**Exercise goal:** Make an exact copy of the entries that come next.

**Record excerpts:**

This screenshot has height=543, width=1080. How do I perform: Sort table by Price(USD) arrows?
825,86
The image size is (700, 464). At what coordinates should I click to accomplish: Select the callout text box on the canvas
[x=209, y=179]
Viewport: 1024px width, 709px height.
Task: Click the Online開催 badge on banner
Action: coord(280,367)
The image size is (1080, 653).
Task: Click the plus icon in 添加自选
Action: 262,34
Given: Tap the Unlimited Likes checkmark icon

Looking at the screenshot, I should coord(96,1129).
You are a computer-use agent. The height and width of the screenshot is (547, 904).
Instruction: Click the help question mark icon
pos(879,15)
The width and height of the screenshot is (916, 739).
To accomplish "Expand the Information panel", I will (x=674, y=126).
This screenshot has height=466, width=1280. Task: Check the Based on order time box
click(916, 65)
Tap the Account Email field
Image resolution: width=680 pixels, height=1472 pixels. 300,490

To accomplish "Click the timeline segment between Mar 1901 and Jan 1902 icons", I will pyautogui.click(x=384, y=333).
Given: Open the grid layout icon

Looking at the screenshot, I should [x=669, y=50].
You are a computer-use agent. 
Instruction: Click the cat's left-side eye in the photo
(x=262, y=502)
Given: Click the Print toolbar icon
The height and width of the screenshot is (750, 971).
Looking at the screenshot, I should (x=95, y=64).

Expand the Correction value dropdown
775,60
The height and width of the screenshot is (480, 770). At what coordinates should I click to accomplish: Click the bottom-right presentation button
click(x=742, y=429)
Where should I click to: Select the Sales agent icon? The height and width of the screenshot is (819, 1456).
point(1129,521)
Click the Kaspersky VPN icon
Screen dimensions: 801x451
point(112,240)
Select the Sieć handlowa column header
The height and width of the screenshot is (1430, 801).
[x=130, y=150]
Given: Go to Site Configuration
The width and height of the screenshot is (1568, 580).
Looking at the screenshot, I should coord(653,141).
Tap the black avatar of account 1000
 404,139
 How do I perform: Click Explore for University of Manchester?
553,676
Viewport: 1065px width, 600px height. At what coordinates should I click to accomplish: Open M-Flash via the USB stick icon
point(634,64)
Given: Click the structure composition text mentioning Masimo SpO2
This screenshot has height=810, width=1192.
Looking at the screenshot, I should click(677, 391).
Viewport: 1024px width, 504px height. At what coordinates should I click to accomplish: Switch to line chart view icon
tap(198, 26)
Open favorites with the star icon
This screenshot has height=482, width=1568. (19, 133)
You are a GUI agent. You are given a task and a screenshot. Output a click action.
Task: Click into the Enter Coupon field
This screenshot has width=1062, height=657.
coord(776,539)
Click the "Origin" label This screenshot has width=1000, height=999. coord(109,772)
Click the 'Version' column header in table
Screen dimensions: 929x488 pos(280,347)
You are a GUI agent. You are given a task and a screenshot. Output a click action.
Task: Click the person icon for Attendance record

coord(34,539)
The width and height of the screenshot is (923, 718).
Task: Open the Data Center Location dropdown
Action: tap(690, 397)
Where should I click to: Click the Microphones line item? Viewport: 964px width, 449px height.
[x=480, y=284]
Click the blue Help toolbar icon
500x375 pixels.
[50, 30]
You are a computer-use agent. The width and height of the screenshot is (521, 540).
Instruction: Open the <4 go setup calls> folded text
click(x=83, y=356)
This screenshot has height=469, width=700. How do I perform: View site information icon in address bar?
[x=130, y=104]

**Task solution:**
This screenshot has height=543, width=1080. How do I perform: Sort table by Price(USD) arrows?
825,86
The image size is (700, 464). At what coordinates should I click to accomplish: Select the callout text box on the canvas
[x=209, y=179]
Viewport: 1024px width, 709px height.
Task: Click the Online開催 badge on banner
Action: coord(280,367)
The image size is (1080, 653).
Task: Click the plus icon in 添加自选
Action: 262,34
Given: Tap the Unlimited Likes checkmark icon

Looking at the screenshot, I should coord(96,1129).
You are a computer-use agent. The height and width of the screenshot is (547, 904).
Instruction: Click the help question mark icon
pos(879,15)
The width and height of the screenshot is (916, 739).
To accomplish "Expand the Information panel", I will (x=674, y=126).
This screenshot has height=466, width=1280. Task: Check the Based on order time box
click(916, 65)
Tap the Account Email field
Image resolution: width=680 pixels, height=1472 pixels. 300,490

To accomplish "Click the timeline segment between Mar 1901 and Jan 1902 icons", I will pyautogui.click(x=384, y=333).
Given: Open the grid layout icon

Looking at the screenshot, I should [x=669, y=50].
You are a computer-use agent. 
Instruction: Click the cat's left-side eye in the photo
(x=262, y=502)
Given: Click the Print toolbar icon
The height and width of the screenshot is (750, 971).
Looking at the screenshot, I should (x=95, y=64).

Expand the Correction value dropdown
775,60
The height and width of the screenshot is (480, 770). At what coordinates should I click to accomplish: Click the bottom-right presentation button
click(x=742, y=429)
Where should I click to: Select the Sales agent icon? The height and width of the screenshot is (819, 1456).
point(1129,521)
Click the Kaspersky VPN icon
Screen dimensions: 801x451
point(112,240)
Select the Sieć handlowa column header
The height and width of the screenshot is (1430, 801).
[x=130, y=150]
Given: Go to Site Configuration
The width and height of the screenshot is (1568, 580).
Looking at the screenshot, I should coord(653,141).
Tap the black avatar of account 1000
 404,139
 How do I perform: Click Explore for University of Manchester?
553,676
Viewport: 1065px width, 600px height. At what coordinates should I click to accomplish: Open M-Flash via the USB stick icon
point(634,64)
Given: Click the structure composition text mentioning Masimo SpO2
This screenshot has height=810, width=1192.
Looking at the screenshot, I should click(677, 391).
Viewport: 1024px width, 504px height. At what coordinates should I click to accomplish: Switch to line chart view icon
tap(198, 26)
Open favorites with the star icon
This screenshot has height=482, width=1568. (19, 133)
You are a GUI agent. You are given a task and a screenshot. Output a click action.
Task: Click into the Enter Coupon field
This screenshot has width=1062, height=657.
coord(776,539)
Click the "Origin" label This screenshot has width=1000, height=999. coord(109,772)
Click the 'Version' column header in table
Screen dimensions: 929x488 pos(280,347)
You are a GUI agent. You are given a task and a screenshot. Output a click action.
Task: Click the person icon for Attendance record

coord(34,539)
The width and height of the screenshot is (923, 718).
Task: Open the Data Center Location dropdown
Action: tap(690, 397)
Where should I click to: Click the Microphones line item? Viewport: 964px width, 449px height.
[x=480, y=284]
Click the blue Help toolbar icon
500x375 pixels.
[50, 30]
You are a computer-use agent. The width and height of the screenshot is (521, 540).
Instruction: Open the <4 go setup calls> folded text
click(x=83, y=356)
This screenshot has height=469, width=700. How do I perform: View site information icon in address bar?
[x=130, y=104]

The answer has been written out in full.